The Fear of Too Much Justice
A legendary lawyer and a legal scholar reveal the structural failures that undermine justice in our criminal courts
“Only Steve Bright could write such a clear and poignant indictment of criminal injustice in America. For forty years he’s waged hand-to-hand legal combat to protect the poor and innocent, and to expose the truth behind capital punishment, wrongful convictions, corrupt prosecutors, incompetent judges, and all the other bad actors who have ruined our system.”
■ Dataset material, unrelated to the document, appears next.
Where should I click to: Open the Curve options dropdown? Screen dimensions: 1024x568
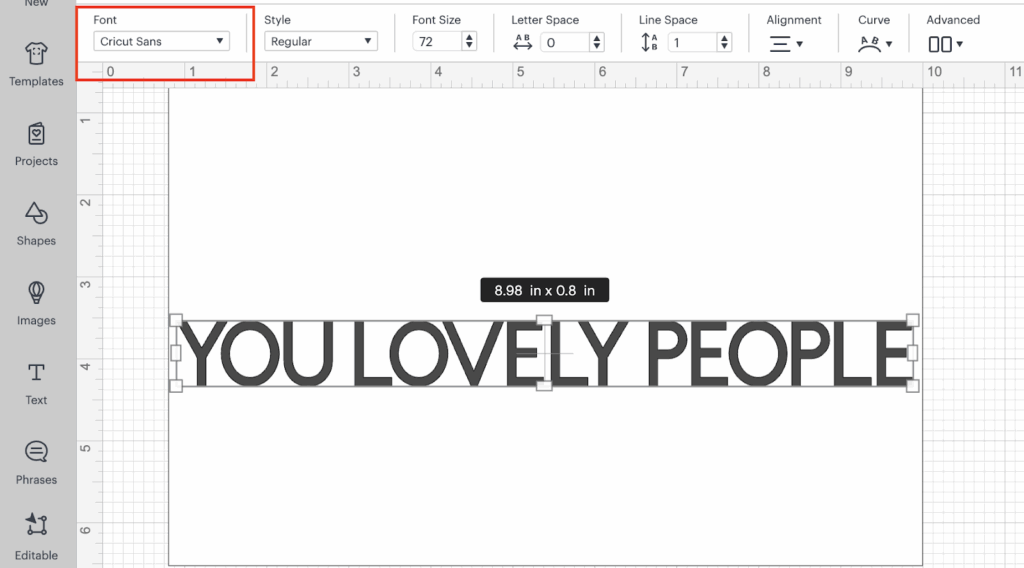point(876,43)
—John Grisham, former Mississippi state representative and author of over forty-five New York Times bestselling books
Glenn Ford, a Black man, spent thirty years on Louisiana’s death row for a crime he did not commit. He was released in 2014—and given twenty dollars—when prosecutors admitted they did not have a case against him.
Ford’s trial was a travesty. One of his court-appointed lawyers specialized in oil and gas law and had never tried a case. The other had been out of law school for only two years. They had no funds for investigation or experts. The prosecution struck all the Black prospective jurors to get the all-white jury that sentenced Ford to death.
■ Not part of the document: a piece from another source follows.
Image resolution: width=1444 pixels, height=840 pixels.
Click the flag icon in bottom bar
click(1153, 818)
In The Fear of Too Much Justice, legendary death penalty lawyer Stephen B. Bright and legal scholar James Kwak offer a heart-wrenching overview of how the criminal legal system fails to live up to the values of equality and justice. The book ranges from poor people squeezed for cash by private probation companies because of trivial violations to people executed in violation of the Constitution despite overwhelming evidence of intellectual disability or mental illness. They also show examples from around the country of places that are making progress toward justice.
With a foreword by Bryan Stevenson, who worked for Bright at the Southern Center for Human Rights and credits him for “[breaking] down the issues with the death penalty simply but persuasively,” The Fear of Too Much Justice offers a timely, trenchant, firsthand critique of our criminal courts and points the way toward a more just future.